# lcd/overhead projector



## mixsa (Mar 13, 2005)

ok, this is just cool
http://www6.tomshardware.com/howto/...ts_and_cost_tft_screen_and_overhead_projector


----------



## Mayhem (Mar 13, 2005)

One of the projects on my "list". I have all the parts, just need to find the time to actually get stuck in to it. Although, I plan on doins something a little better than the foam and packing tape. I also wonder how long until the heat causes the tape to fail. Hope the sound of the fan hitting the top of the desk is loud enough to alert the user of the problem!


----------



## Peter (Mar 13, 2005)

ya that is very very neat! our school has a display that plugs into our TI-8# calculators and sits ontop of an overhead projector like that to show what the teacher is doing. I also managed to convince one school to donate a comptuer projector that worked in the exact same manner (but in color) when the other school was getting real projectors. This device was actually made to do this, however it was very old and had VERY low resolution. It was hardly worth the effort. Now our school has computer projectors in every room so using that old thing is rather pointless. 

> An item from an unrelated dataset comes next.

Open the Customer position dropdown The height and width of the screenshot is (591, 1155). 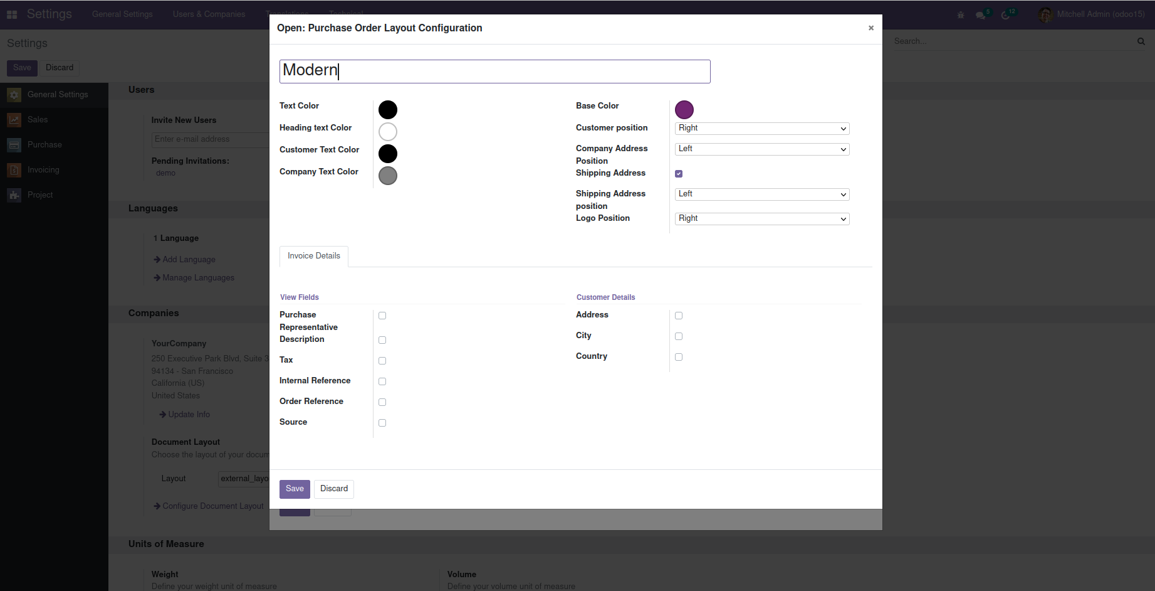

The one thing i would be conserned about with a setup like the one discribed on that page would be distortoin. I dont think i ever remember any overhead projectors I have ever worked with actualy projecting a square image. It is probably not a huge deal and maybe could be ajusted out without a huge deal of work.


----------



## Mayhem (Mar 14, 2005)

What you refer to is "keystoning" where the top of the image projected in out of proportion to the bottom. This is caused by the image not being perpendicular to the screen and can certainly be easily corrected.


----------



## JahJahwarrior (Mar 14, 2005)

if I ever get the money or parts somehow, then I'm gonna build that sucker! Not because I really need to, I have access to projectors, but heck man, it'd be fun, it'd kick butt, and it would rule at parties! One thing I would build in addition to that is some sort of box to protect the LCD when it's not in use.


----------



## Mayhem (Mar 14, 2005)

not out of foam and packing tape I hope!!


----------



## avkid (Mar 14, 2005)

Get a Pelican case for it!


----------



## Mayhem (Mar 14, 2005)

Unless you want to be removing the LCD every time you have finished with it, that is going to be one very large and very expensive case.


----------



## Peter (Mar 14, 2005)

My biggest question about the whole deal was how you get the signal from the computer to the screen. In a couple of pictures they just had a cable hanging over the side, but that didnt really seem right. Does anyone have any ideas on this, and how you could tie in a VCR or some other form of input?


----------



## JahJahwarrior (Mar 14, 2005)

you use the cable coming from the monitor that you disasembled. 

You could hook up a vcr to it, but you'll need some sort of convertor. It'd work great if you had a computer dvd player. 

And no, I woudln't try to build a flight case for it! A case for it might cost $300, I think I could get an ok case for that, but I would just find a large cardboard box and glue foam to the sides.


----------



## avkid (Mar 14, 2005)

well then, at least paint the cardboard black!


----------



## Peter (Mar 15, 2005)

Hmm ok ya, duah... that would work. I was thinking about disasembling a broken laptop screen to do this. that would cause more problems as far as the interface beween computer and screen b/c I dont know what kinda connection there is between the monitor and the graphics card.


----------



## Mayhem (Mar 15, 2005)

avkid said:


> well then, at least paint the cardboard black!



LOL - then also don't forget to pain the edges and corners silver, maybe paint some latches on as well!!


----------